> **Problem statement**: Copy the following lines word for word.

> **Material supplied**:
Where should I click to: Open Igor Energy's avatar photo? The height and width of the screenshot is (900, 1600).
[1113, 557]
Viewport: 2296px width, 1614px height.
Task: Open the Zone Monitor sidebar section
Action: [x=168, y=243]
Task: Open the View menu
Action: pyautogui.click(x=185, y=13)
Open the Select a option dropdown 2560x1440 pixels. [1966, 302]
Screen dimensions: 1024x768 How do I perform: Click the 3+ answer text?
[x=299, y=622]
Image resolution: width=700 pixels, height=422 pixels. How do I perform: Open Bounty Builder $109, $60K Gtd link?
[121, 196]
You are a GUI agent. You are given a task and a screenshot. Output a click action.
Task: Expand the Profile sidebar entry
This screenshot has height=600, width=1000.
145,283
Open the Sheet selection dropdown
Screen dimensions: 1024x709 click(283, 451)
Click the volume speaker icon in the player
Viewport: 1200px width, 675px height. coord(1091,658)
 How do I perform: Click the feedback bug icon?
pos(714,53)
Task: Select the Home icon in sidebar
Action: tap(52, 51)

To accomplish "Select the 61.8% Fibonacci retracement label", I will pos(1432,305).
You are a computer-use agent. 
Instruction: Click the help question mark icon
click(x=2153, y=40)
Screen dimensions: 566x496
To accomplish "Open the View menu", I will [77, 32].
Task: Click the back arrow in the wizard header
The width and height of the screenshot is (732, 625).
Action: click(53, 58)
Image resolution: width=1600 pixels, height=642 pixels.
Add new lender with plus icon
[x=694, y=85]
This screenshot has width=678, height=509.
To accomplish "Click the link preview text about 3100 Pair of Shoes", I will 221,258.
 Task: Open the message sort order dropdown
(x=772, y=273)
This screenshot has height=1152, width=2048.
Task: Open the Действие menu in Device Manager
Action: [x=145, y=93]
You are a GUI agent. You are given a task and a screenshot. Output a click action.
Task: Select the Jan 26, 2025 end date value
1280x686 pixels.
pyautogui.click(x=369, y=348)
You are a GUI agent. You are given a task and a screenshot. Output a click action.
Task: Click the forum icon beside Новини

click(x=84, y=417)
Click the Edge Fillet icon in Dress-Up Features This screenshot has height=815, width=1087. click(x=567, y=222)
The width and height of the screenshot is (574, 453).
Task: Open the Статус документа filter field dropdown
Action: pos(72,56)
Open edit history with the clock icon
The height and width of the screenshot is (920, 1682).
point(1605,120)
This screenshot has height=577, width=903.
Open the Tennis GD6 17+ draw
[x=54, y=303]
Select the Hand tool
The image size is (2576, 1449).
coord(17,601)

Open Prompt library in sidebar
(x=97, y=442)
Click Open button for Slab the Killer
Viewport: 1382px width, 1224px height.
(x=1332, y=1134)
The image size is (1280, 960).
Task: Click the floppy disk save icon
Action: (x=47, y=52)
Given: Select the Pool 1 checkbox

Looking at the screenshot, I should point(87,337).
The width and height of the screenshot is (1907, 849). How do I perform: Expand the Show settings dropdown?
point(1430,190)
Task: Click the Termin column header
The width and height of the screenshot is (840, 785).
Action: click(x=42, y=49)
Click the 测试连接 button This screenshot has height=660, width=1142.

> **Result of the task**:
Where should I click to: Open Igor Energy's avatar photo? The height and width of the screenshot is (900, 1600).
[1113, 557]
Viewport: 2296px width, 1614px height.
Task: Open the Zone Monitor sidebar section
Action: [x=168, y=243]
Task: Open the View menu
Action: pyautogui.click(x=185, y=13)
Open the Select a option dropdown 2560x1440 pixels. [1966, 302]
Screen dimensions: 1024x768 How do I perform: Click the 3+ answer text?
[x=299, y=622]
Image resolution: width=700 pixels, height=422 pixels. How do I perform: Open Bounty Builder $109, $60K Gtd link?
[121, 196]
You are a GUI agent. You are given a task and a screenshot. Output a click action.
Task: Expand the Profile sidebar entry
This screenshot has height=600, width=1000.
145,283
Open the Sheet selection dropdown
Screen dimensions: 1024x709 click(283, 451)
Click the volume speaker icon in the player
Viewport: 1200px width, 675px height. coord(1091,658)
 How do I perform: Click the feedback bug icon?
pos(714,53)
Task: Select the Home icon in sidebar
Action: tap(52, 51)

To accomplish "Select the 61.8% Fibonacci retracement label", I will pos(1432,305).
You are a computer-use agent. 
Instruction: Click the help question mark icon
click(x=2153, y=40)
Screen dimensions: 566x496
To accomplish "Open the View menu", I will [77, 32].
Task: Click the back arrow in the wizard header
The width and height of the screenshot is (732, 625).
Action: click(53, 58)
Image resolution: width=1600 pixels, height=642 pixels.
Add new lender with plus icon
[x=694, y=85]
This screenshot has width=678, height=509.
To accomplish "Click the link preview text about 3100 Pair of Shoes", I will 221,258.
 Task: Open the message sort order dropdown
(x=772, y=273)
This screenshot has height=1152, width=2048.
Task: Open the Действие menu in Device Manager
Action: [x=145, y=93]
You are a GUI agent. You are given a task and a screenshot. Output a click action.
Task: Select the Jan 26, 2025 end date value
1280x686 pixels.
pyautogui.click(x=369, y=348)
You are a GUI agent. You are given a task and a screenshot. Output a click action.
Task: Click the forum icon beside Новини

click(x=84, y=417)
Click the Edge Fillet icon in Dress-Up Features This screenshot has height=815, width=1087. click(x=567, y=222)
The width and height of the screenshot is (574, 453).
Task: Open the Статус документа filter field dropdown
Action: pos(72,56)
Open edit history with the clock icon
The height and width of the screenshot is (920, 1682).
point(1605,120)
This screenshot has height=577, width=903.
Open the Tennis GD6 17+ draw
[x=54, y=303]
Select the Hand tool
The image size is (2576, 1449).
coord(17,601)

Open Prompt library in sidebar
(x=97, y=442)
Click Open button for Slab the Killer
Viewport: 1382px width, 1224px height.
(x=1332, y=1134)
The image size is (1280, 960).
Task: Click the floppy disk save icon
Action: (x=47, y=52)
Given: Select the Pool 1 checkbox

Looking at the screenshot, I should point(87,337).
The width and height of the screenshot is (1907, 849). How do I perform: Expand the Show settings dropdown?
point(1430,190)
Task: Click the Termin column header
The width and height of the screenshot is (840, 785).
Action: click(x=42, y=49)
Click the 测试连接 button This screenshot has height=660, width=1142.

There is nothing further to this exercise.